--- Task inputs ---
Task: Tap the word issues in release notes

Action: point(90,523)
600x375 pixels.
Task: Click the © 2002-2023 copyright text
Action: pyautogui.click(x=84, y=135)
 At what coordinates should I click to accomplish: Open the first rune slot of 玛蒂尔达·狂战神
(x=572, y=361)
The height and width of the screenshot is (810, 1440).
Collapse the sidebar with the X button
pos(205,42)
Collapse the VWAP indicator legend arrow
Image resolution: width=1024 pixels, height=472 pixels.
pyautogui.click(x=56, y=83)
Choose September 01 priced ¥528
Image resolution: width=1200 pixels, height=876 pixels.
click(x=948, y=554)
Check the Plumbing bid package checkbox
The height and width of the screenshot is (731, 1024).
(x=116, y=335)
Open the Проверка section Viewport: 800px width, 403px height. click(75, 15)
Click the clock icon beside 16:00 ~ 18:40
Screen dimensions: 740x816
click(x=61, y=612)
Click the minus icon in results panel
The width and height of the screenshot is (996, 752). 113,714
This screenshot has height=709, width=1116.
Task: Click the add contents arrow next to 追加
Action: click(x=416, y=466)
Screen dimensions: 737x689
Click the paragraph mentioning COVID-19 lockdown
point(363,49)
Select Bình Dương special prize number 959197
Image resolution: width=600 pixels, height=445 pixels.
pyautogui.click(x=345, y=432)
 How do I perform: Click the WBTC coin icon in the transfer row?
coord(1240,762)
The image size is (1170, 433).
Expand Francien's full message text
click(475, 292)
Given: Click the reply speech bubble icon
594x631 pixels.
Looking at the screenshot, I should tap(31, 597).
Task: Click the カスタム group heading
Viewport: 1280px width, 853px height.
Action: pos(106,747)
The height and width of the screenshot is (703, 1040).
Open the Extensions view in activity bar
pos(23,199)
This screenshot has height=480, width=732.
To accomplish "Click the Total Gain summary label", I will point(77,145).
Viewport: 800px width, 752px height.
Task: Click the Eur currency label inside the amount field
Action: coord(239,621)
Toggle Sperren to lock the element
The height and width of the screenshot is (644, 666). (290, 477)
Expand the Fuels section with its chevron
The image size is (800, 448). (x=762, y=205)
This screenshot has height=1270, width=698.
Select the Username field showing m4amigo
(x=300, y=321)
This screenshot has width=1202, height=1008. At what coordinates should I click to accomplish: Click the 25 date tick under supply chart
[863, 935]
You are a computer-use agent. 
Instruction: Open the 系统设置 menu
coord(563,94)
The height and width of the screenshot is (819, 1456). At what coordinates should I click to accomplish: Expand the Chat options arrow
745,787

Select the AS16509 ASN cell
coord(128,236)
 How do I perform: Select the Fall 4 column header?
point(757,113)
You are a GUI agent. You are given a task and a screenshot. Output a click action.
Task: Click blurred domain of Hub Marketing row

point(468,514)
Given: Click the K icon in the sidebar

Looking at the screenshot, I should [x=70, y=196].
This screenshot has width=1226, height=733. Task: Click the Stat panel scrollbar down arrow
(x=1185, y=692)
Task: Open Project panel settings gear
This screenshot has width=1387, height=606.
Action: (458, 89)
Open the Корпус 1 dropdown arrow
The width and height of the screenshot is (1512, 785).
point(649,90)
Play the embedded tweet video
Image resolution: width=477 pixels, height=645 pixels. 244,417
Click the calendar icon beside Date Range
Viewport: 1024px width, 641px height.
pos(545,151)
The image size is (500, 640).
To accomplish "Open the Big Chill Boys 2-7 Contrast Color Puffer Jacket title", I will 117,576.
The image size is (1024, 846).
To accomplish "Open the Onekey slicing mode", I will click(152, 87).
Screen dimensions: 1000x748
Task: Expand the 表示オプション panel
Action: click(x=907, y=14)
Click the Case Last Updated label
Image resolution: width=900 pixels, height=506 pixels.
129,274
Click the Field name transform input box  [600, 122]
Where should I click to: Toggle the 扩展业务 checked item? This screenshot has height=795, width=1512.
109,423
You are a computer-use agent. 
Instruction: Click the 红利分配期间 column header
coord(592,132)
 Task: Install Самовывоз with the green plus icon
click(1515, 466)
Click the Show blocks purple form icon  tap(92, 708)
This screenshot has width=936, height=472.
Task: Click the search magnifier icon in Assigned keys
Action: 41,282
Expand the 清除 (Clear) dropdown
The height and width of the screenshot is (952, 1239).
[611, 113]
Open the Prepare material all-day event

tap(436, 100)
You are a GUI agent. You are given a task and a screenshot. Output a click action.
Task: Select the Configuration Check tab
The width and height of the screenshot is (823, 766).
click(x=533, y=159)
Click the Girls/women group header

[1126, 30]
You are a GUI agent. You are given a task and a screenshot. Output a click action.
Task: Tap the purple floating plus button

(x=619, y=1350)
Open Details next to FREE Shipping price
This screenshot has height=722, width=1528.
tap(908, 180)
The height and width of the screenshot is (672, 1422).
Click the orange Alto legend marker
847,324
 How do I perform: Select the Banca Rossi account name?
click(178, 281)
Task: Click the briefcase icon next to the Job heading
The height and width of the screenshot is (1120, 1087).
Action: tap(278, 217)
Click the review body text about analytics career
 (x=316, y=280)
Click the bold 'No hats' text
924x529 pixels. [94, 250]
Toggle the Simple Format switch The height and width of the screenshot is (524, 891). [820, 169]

--- Action item ---
Copy out every line from the material above where the string "heading" turns up.

--- Response area ---
Task: Click the カスタム group heading
Task: Click the briefcase icon next to the Job heading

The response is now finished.